::: Potongan Teks

Shelvia selaku korban juga sempat menyampaikan apa yang menimpa pada dirinya, dimana ia sempat mengalami KDRT fisik dan psikis dan sudah melaporkan ke Polda Kepulauan Riau. Laporan KDRT nya sudah ditangani dengan baik oleh unit PPA. Shelvia dipisahkan paksa dari anaknya yang saat itu masih berusia 1 tahun 4 bulan yang membuatnya mengalami gangguan psikis dan penguasaan anaknya sudah berlangsung lebih dari 1 tahun. Shelvia juga merasa dikriminalisasi dengan lebih dari 8 laporan polisi yang dilaporkan oleh mantan suami. Shelvia selaku korban malah dituduh dan dilaporkan melakukan KDRT psikis dan diproses oleh Polresta Barelang Kepulauan Riau.

“Saya selaku korban malah dilaporkan balik oleh mantan suami dengan tuduhan KDRT psikis di Polresta Barelang dan sudah naik statusnya menjadi sidik oleh penyidik Polresta Barelang.” tekannya.

::::::

Ketentuan Tugas:
1) Jawab pertanyaan berikut berdasarkan teks tentang kasus Shelvia.
(a) Ke mana Shelvia melaporkan KDRT yang dialaminya?
(b) Berapa usia anak Shelvia saat mereka dipisahkan paksa?
(c) Berapa banyak laporan polisi yang dibuat mantan suami terhadap Shelvia?
2) Salin persis bagian teks tentang kasus Shelvia yang dibuka dengan kata-kata yang memuat "Shelvia selaku korban juga" dan ditutup dengan "Barelang Kepulauan Riau.".
3) Tuliskan lanjutan teks tentang kasus Shelvia, dimulai setelah kalimat terakhirnya.

::: Informasi yang Diberikan

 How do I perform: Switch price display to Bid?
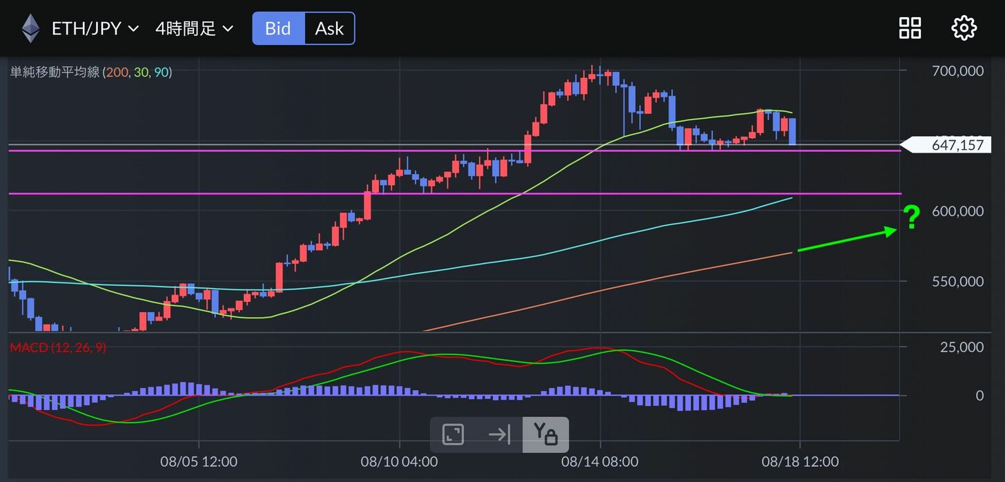click(278, 28)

::::::

Jawaban Berurutan:
1)
(a) Ke Polda Kepulauan Riau.
(b) 1 tahun 4 bulan.
(c) Lebih dari 8 laporan polisi.

2)
Shelvia selaku korban juga sempat menyampaikan apa yang menimpa pada dirinya, dimana ia sempat mengalami KDRT fisik dan psikis dan sudah melaporkan ke Polda Kepulauan Riau. Laporan KDRT nya sudah ditangani dengan baik oleh unit PPA. Shelvia dipisahkan paksa dari anaknya yang saat itu masih berusia 1 tahun 4 bulan yang membuatnya mengalami gangguan psikis dan penguasaan anaknya sudah berlangsung lebih dari 1 tahun. Shelvia juga merasa dikriminalisasi dengan lebih dari 8 laporan polisi yang dilaporkan oleh mantan suami. Shelvia selaku korban malah dituduh dan dilaporkan melakukan KDRT psikis dan diproses oleh Polresta Barelang Kepulauan Riau.

3)
“Sudah saatnya Wanita Indonesia melawan segala bentuk kekerasan dan melindungi anak. Saya berharap agar semua Wanita Indonesia mampu berdiri tegak untuk memperjuangkan keadilan demi perlindungan atas diri nya dan anak. Di sini saya bersuara agar para penegak hukum di Indonesia mampu memproses laporan KDRT secara objektif, transparan dan tegak lurus. Bukan malah mendukung tindakan kriminalisasi para pelaku KDRT.”

Tidak hanya Wanita, terdapat juga Pria yang menyuarakan penghapusan KDRT. Menurut nya, jangan adalagi kekerasan baik itu ke Perempuan ataupun Lelaki atau bahkan melakukan kekerasan di area domestic di depan anak. Anak perlu dilindungi untuk tetap mendapatkan pemenuhan hak-haknya. Pelaku KDRT tidak hanya selalu pria namun juga bisa Wanita dan orang-orang di dalam rumah seperti mertua. Seperti apa yang dilaporkan salah satu korban pria yang mendapatkan kekerasan fisik dari mertua hingga berujung pelaporan di Polsek Sukmajaya, Polrestro Depok dengan pasal 351.

Melalui momentum ini, Menteri PPPA kembali mengajak seluruh masyarakat untuk berani bersuara dan mengharapkan pihak sekitar seperti keluarga, tetangga, teman dan masyakarat sekitar yang mengetahui adanya tindakan kekerasan untuk ikut andil melapor. KemenPPPA menyediakan saluran pengaduan kekerasaan pada Wanita dan anak di hotline SAPA (Sahabat Perempuan dan Anak) 129 atau melalui Whatsapp di 08111 129 129. (*)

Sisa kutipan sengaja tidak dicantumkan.